Academy of Music
Manager / Director:
8 July 2013
“La Juive achieved great success yesterday evening.”
". . . . deplorably performed. Except for M. Habelmann, who's still an imperfect tenor, but who gives us great hope, the roles were massacred, debased, parodied. M. Hermann, [is a] bass who, unbearable in Faust, was little better in La Juive. As for the mighty tenor, M. Himmer, it's better not to talk about him. He felt himself so beneath his task, that in La Juive he thought it proper to omit the air Rachel quand du Seigneur, and other numbers no less important. For the rest, the performance of . . . La Juive, and works of French grand opera in general, present some insurmountable difficulties in New York. For these operas it is necessary to have a stage extended and arranged in a different way than that at Irving Place; decorations more sumptuous; massed choruses with large numbers of singers; a corps de ballet, first-rate individuals, dancers, etc. etc.; in sum, all that is lacking here. What does the third act of La Juive become without the ballet? Nothing is left, and the curtain is scarcely raised when it falls again before the eyes of the spectators. . . . We haven&'t had to be as severe in regard to the women .... Although she is a good musician,] Mme Johannsen doesn't have her voice any more. If she sings pianisimo [sic], one discovers in her the singer of taste and talent, but if she has to give [out with] her voice, she loses all her advantages. . . . Mme Johannsen was less than sufficient in La Juive. We have never been able to sunderstand either why, representing an Israelite of the Middle Ages, she was dressed as a Grecian woman.
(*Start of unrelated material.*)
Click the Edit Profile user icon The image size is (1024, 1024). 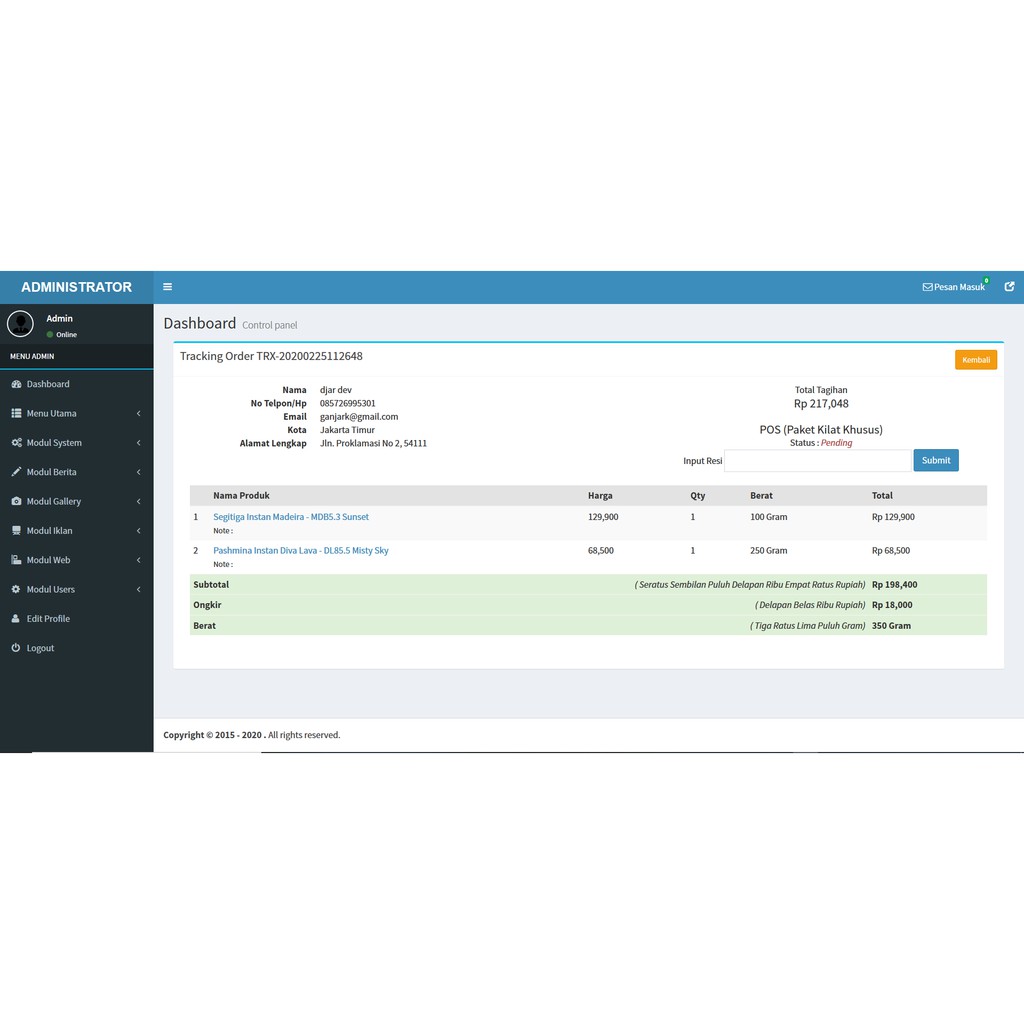(16, 618)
In the same way M. Hermann, under the pretext of dressing himself as a cardinal, was disguised as a choir-boy, with a long robe of dubious red, which stuck to his body: one would have said that he fell in the water fully dressed and had just come out of the bathtub.
Mme Rotter has some [good] qualities and some faults. Her voice is too often muffled and uneven. She sings in spasms. . . . "
After so much criticism, we are pleased to end by praise, addressed to the chorus and above all to the orchestra. On this point, M. Anschutz doesn't have a rival in the United States."